* _Work order_:
Spot each line in the records below where the word "title" occurs, then copy it.
:: Task input
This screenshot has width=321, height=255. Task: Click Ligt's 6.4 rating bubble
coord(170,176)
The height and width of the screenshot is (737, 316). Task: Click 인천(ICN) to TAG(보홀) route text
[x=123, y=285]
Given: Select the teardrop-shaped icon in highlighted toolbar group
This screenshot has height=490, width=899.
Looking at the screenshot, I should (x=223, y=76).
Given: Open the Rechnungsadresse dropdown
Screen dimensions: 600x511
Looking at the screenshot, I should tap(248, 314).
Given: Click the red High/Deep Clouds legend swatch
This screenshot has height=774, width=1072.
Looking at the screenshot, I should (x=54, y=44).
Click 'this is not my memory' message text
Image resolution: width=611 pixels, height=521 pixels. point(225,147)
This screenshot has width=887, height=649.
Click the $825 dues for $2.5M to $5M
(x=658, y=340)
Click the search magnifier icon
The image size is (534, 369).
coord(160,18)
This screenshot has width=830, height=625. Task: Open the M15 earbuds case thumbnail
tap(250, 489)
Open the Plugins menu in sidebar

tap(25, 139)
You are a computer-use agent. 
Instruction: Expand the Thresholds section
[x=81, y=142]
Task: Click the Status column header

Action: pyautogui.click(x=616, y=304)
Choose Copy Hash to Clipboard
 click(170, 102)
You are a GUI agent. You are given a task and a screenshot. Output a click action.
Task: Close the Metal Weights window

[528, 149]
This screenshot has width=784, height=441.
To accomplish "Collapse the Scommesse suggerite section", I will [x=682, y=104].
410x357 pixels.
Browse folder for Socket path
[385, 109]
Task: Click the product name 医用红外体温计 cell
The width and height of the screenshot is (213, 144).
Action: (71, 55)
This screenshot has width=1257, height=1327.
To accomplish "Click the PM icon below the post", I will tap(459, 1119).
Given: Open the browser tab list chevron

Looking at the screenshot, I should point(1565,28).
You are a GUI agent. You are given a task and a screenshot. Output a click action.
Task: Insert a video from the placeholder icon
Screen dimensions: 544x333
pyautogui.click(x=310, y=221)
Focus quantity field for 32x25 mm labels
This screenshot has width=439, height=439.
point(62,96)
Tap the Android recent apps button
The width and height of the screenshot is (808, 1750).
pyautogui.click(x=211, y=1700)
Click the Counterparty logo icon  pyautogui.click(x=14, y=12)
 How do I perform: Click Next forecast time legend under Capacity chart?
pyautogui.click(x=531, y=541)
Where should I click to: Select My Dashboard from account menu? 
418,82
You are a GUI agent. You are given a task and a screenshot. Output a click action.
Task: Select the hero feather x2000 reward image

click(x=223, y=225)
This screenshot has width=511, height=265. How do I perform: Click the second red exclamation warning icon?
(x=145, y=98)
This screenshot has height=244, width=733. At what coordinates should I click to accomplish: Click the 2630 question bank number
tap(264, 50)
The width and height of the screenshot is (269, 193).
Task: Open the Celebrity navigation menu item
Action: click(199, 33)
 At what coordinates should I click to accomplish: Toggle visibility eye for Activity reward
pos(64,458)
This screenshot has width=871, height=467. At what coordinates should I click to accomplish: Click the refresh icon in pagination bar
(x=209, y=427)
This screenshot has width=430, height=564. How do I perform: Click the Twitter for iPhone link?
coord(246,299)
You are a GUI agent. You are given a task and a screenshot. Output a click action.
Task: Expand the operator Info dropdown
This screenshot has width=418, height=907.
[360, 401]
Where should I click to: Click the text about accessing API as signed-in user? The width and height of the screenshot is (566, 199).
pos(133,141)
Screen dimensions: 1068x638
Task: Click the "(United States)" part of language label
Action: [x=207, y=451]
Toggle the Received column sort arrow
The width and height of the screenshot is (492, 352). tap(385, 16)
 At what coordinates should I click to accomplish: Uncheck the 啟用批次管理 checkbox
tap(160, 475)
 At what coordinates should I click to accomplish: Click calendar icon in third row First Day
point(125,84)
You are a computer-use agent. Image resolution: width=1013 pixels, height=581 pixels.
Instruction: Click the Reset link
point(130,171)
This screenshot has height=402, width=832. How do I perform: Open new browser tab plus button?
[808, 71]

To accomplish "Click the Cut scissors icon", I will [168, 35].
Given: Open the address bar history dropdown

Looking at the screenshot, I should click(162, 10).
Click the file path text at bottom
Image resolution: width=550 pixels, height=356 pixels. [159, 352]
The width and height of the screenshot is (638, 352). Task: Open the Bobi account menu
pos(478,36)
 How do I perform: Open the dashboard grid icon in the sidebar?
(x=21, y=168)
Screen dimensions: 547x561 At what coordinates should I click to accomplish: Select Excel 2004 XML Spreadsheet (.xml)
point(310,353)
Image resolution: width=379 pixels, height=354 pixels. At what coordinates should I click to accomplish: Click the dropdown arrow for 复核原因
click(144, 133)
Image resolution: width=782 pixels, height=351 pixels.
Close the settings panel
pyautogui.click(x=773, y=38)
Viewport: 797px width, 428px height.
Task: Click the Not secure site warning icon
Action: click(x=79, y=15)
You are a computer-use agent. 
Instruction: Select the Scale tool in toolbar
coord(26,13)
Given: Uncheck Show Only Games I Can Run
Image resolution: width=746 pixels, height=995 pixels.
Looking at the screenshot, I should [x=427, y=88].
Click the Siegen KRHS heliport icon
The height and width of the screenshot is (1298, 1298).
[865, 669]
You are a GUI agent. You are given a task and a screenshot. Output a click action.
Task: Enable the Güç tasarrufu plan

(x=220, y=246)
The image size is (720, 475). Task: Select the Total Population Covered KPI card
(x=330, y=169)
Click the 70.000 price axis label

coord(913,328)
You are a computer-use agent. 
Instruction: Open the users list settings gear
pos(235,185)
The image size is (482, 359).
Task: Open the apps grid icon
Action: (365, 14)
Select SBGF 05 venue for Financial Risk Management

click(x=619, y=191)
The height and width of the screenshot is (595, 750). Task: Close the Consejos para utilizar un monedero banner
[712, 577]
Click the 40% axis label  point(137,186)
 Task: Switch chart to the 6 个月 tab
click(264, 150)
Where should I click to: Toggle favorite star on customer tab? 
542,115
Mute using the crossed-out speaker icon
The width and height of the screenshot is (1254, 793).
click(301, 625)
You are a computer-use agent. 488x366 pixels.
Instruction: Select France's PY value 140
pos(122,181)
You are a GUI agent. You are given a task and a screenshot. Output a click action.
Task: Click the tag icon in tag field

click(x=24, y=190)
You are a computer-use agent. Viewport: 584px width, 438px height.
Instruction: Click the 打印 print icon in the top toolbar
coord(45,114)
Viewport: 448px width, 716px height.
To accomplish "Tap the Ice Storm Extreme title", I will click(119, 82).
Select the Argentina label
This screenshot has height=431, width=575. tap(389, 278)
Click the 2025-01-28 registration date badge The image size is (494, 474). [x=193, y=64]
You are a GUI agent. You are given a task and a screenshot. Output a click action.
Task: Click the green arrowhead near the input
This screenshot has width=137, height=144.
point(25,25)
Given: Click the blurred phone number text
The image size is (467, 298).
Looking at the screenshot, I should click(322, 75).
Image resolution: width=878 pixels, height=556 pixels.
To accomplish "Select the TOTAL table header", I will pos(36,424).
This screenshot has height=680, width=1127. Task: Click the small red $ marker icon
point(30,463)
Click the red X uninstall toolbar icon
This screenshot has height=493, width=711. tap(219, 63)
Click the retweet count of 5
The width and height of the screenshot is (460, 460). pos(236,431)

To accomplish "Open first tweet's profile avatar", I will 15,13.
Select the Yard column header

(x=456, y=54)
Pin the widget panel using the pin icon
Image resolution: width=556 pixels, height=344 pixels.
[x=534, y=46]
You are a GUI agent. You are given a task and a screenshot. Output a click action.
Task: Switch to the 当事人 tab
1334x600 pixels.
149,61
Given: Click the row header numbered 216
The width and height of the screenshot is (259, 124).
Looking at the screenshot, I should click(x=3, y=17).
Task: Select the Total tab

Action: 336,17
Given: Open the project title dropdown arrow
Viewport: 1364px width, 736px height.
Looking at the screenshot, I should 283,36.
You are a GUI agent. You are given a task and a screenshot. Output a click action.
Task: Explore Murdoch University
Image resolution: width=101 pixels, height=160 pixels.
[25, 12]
::::
* _Solution for this exercise_:
To accomplish "Tap the Ice Storm Extreme title", I will click(119, 82).
Given: Open the project title dropdown arrow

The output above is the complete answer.